TASK GOAL. Exactly the lines from the opening of the records through the line containing "[Twitter] (1201, 824)" should be copied, with both included.

── DATA EXCERPTS

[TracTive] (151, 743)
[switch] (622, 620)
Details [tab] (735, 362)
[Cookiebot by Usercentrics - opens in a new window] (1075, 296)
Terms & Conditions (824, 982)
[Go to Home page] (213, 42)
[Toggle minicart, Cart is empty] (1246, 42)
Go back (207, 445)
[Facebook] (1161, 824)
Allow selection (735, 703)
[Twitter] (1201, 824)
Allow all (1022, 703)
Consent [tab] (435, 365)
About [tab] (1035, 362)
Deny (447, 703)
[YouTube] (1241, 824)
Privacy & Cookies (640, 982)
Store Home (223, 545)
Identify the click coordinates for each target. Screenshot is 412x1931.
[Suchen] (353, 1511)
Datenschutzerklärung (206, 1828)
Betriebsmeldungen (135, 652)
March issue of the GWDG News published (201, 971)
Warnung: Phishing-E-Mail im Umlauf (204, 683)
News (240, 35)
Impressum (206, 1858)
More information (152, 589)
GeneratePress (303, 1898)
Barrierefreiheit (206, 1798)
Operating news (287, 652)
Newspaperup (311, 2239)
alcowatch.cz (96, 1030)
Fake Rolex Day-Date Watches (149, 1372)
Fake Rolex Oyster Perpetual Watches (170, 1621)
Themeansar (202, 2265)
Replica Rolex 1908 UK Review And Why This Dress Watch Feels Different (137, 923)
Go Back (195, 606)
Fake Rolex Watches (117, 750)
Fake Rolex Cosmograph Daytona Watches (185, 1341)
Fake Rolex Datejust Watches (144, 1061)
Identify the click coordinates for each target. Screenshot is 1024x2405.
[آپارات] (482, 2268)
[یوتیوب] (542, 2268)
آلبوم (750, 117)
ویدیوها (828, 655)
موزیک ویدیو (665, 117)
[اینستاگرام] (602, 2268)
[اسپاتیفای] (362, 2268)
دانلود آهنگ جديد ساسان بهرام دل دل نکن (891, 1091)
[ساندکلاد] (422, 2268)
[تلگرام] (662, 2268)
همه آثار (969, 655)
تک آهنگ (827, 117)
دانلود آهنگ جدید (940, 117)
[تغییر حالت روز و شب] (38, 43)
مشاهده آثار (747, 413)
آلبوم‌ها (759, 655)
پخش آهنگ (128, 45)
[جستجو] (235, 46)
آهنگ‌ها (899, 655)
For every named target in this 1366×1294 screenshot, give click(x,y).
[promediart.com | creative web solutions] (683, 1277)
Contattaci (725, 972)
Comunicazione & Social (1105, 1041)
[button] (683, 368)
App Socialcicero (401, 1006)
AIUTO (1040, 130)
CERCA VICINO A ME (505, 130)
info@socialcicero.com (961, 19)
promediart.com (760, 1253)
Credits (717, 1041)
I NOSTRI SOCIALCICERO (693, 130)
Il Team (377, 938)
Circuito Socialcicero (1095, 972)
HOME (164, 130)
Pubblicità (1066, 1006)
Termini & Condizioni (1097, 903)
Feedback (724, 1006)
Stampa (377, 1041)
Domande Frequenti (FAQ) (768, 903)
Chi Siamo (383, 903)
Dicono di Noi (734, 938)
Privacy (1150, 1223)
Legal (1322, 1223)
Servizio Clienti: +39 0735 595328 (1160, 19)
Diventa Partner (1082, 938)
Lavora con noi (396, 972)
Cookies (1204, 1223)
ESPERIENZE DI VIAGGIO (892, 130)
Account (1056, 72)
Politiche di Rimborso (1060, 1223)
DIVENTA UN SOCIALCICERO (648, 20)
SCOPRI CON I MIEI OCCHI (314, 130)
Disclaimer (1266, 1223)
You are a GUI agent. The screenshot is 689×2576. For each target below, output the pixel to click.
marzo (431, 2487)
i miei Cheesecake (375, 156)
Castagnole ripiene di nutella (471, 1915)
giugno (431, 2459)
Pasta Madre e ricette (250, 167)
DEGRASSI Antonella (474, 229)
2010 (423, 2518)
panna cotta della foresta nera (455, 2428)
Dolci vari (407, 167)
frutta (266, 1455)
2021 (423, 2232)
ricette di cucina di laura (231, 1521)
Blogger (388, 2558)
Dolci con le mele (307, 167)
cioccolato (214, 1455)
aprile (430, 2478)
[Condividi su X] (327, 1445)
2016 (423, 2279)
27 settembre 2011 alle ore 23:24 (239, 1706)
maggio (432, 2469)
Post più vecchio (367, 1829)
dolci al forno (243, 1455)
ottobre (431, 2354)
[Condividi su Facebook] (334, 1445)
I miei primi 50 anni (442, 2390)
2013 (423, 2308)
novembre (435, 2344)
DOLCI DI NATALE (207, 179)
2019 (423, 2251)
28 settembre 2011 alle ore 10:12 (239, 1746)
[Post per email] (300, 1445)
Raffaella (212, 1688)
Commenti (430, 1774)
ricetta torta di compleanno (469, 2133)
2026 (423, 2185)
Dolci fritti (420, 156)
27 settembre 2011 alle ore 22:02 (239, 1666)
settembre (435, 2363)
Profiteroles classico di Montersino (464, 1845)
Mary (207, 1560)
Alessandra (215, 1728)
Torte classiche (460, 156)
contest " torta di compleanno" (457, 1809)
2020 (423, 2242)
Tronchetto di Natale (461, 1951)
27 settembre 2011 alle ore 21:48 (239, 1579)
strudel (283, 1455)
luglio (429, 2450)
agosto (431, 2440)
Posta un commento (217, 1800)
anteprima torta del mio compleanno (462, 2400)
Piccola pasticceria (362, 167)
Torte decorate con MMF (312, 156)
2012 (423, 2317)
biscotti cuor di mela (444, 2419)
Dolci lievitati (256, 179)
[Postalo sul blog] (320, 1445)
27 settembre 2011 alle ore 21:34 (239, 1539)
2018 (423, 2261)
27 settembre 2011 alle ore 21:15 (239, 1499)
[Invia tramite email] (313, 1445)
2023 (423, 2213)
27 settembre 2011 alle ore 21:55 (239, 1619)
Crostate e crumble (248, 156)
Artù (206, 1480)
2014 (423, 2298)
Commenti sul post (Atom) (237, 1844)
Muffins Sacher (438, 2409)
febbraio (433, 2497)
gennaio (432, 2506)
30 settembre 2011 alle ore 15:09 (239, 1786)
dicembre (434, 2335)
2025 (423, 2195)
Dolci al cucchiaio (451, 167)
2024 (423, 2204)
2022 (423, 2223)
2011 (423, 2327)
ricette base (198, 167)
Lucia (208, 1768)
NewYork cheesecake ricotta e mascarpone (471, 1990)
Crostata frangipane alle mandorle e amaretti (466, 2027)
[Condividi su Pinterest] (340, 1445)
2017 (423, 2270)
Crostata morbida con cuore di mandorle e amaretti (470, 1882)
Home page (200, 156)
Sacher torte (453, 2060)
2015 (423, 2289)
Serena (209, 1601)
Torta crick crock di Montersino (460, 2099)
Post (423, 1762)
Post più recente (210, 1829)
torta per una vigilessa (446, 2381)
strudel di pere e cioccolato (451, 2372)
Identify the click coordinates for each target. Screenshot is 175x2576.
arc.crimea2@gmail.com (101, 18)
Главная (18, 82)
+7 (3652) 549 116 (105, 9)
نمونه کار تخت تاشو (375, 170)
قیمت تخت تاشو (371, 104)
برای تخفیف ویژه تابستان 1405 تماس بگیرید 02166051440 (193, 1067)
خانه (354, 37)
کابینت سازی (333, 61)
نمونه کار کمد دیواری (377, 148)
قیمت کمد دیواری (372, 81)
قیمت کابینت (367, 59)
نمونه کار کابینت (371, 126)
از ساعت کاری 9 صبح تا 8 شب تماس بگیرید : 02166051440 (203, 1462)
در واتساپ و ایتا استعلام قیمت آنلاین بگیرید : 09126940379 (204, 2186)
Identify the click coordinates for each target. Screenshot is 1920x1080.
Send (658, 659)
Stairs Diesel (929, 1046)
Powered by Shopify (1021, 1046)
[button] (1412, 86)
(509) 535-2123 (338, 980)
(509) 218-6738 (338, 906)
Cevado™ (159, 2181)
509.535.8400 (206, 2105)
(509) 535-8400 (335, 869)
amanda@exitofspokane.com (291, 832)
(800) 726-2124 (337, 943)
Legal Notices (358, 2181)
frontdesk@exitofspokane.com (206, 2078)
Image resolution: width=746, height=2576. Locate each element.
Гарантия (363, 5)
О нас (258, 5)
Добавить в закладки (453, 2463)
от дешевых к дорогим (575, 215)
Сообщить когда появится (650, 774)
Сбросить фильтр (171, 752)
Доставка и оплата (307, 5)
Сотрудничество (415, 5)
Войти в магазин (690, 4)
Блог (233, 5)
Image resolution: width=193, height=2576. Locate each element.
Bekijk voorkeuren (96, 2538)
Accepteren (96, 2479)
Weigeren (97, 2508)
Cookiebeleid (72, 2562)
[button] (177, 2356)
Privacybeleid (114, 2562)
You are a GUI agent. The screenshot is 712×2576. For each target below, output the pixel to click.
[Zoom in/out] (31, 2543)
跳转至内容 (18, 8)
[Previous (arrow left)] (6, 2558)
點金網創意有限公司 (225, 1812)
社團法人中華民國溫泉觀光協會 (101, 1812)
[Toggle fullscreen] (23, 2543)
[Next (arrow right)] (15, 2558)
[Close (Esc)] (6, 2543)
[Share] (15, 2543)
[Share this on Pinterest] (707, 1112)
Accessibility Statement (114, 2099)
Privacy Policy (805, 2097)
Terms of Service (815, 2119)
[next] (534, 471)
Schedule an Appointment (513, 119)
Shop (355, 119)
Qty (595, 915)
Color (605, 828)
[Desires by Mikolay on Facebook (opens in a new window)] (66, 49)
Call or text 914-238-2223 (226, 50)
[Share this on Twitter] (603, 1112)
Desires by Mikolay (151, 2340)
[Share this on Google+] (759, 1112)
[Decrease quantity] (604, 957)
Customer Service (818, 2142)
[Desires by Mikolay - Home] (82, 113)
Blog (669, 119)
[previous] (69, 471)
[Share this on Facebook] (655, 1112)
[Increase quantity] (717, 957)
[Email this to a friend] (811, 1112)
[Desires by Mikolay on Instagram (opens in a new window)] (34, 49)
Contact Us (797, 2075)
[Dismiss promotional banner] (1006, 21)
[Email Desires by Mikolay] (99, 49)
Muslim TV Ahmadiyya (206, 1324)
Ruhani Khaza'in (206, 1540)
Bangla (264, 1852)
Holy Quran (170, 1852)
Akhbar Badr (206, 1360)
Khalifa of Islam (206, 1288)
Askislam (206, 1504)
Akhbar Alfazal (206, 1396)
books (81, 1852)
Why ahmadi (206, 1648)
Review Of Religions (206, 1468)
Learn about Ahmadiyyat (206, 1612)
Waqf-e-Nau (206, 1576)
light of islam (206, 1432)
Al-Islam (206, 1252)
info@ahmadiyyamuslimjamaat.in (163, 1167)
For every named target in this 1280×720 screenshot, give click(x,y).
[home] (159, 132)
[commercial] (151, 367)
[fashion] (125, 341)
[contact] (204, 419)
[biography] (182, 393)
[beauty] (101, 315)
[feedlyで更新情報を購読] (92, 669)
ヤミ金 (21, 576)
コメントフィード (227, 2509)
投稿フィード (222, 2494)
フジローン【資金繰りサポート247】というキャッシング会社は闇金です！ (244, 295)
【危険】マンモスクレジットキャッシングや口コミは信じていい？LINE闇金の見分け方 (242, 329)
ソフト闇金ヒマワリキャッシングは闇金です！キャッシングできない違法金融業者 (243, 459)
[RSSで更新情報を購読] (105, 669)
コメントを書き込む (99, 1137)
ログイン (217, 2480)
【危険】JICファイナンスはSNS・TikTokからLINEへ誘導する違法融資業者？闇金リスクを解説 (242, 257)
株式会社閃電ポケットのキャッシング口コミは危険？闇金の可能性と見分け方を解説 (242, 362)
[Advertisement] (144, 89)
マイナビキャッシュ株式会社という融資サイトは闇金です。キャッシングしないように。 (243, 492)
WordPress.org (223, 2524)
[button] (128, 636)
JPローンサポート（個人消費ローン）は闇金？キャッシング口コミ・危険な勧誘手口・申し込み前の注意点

────

RESPONSE AREA.
[TracTive] (151, 743)
[switch] (622, 620)
Details [tab] (735, 362)
[Cookiebot by Usercentrics - opens in a new window] (1075, 296)
Terms & Conditions (824, 982)
[Go to Home page] (213, 42)
[Toggle minicart, Cart is empty] (1246, 42)
Go back (207, 445)
[Facebook] (1161, 824)
Allow selection (735, 703)
[Twitter] (1201, 824)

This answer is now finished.